(yandere! zombie x gn! survivor reader) (im such a youtube shorts kid bruh this idea came to me because of a video i watched)
did you know that zombies retain their habits from when they were humans?
well you sure as hell do now, because why is your annoying neighbour still following you around?? he's literally fucking rotting???
"shoo! go away!"
you hiss at him, shooting a rubber band at him before quickly climbing up a tree. phew, you wouldn't be bothered by him from here. it's been like this for a few days now, your undead neighbour following you around as you did your best to survive in this ruined world.
you never really liked him, your neighbour that is. he's always been that one weird guy that keeps annoying you ever since he moved in. constantly knocking on your door and asking to have meals together, to getting to and from work at the same times as you... you're so sure that he was stalking you. how could it ever be a coincidence that he just somehow knew when you were going out and coming back from work?
but now you wouldn't ever know and it's not like you wanted to know anyway. ignorance is bliss after all. oh! he's also very stubborn and it's quite apparent in his zombie form.
"bweh."
"go away!"
the zombie hits at the tree you were sitting down on as he looks up at you with what seemed to be puppydog eyes. you could only grimace at the sight before checking through your supplies. shit, you're running out of stuff.
"ugh... i'll need to scavenge for food-"
"guh!"
you raise an eyebrow at your undead admirer before humming. right, you suppose it isn't that bad that you have him around... he gives you stuff that's useful and scares away other mobs (you think he eats them if they get too close to you). you would've actually coddled him like a dog if he wasn't trying to get into your pants or kiss you every second.
"thanks."
you lean forward and snatch the bad of chips from his rotting hands before stuffing it into your bag. mn, you could probably have that for your lunch and dinner tomorrow.
"let's see... i need to find a good place to sleep tonight."
"bwa! buh beh!"
your zombie immediately starts scratching at the tree bark before jutting his lower lip. huh...
"no, i'm not sleeping in your apartment."
"gah!"
you think you're starting to understand zombie language because why are you holding full on conversations with him??
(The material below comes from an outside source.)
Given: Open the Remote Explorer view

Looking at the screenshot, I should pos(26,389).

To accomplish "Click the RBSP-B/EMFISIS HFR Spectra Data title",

"don't give me that face. you know our apartment complex is riddled with zombies. i don't want to be turned."
"kh... gur! rh..."
"you think i'm trusting you? i swear i saw our old neighbour lurking around there and he was an olympic sprinter."
you shake your finger at the zombie before sighing softly. why did this apocalypse have to happen? things were going great for you before this. you just had a raise and you were so close to landing a date with your hot boss!
if you didn't know any better you'd have thought that your little zombie admirer was the one who kickstarted this zombie apocalypse because of his jealousy. what did he work as before he turned? a scientist?
"tn... jhn... ngh..."
"don't act all sassy with me right now. it's not like i want to sleep in your place to begin with. you'd probably lock me in there with you and i'd be trapped."
"bah!"
rolling your eyes at the sassy undead man, you rest against the trunk of the tree and shut your eyes. might as well get some rest before setting off again.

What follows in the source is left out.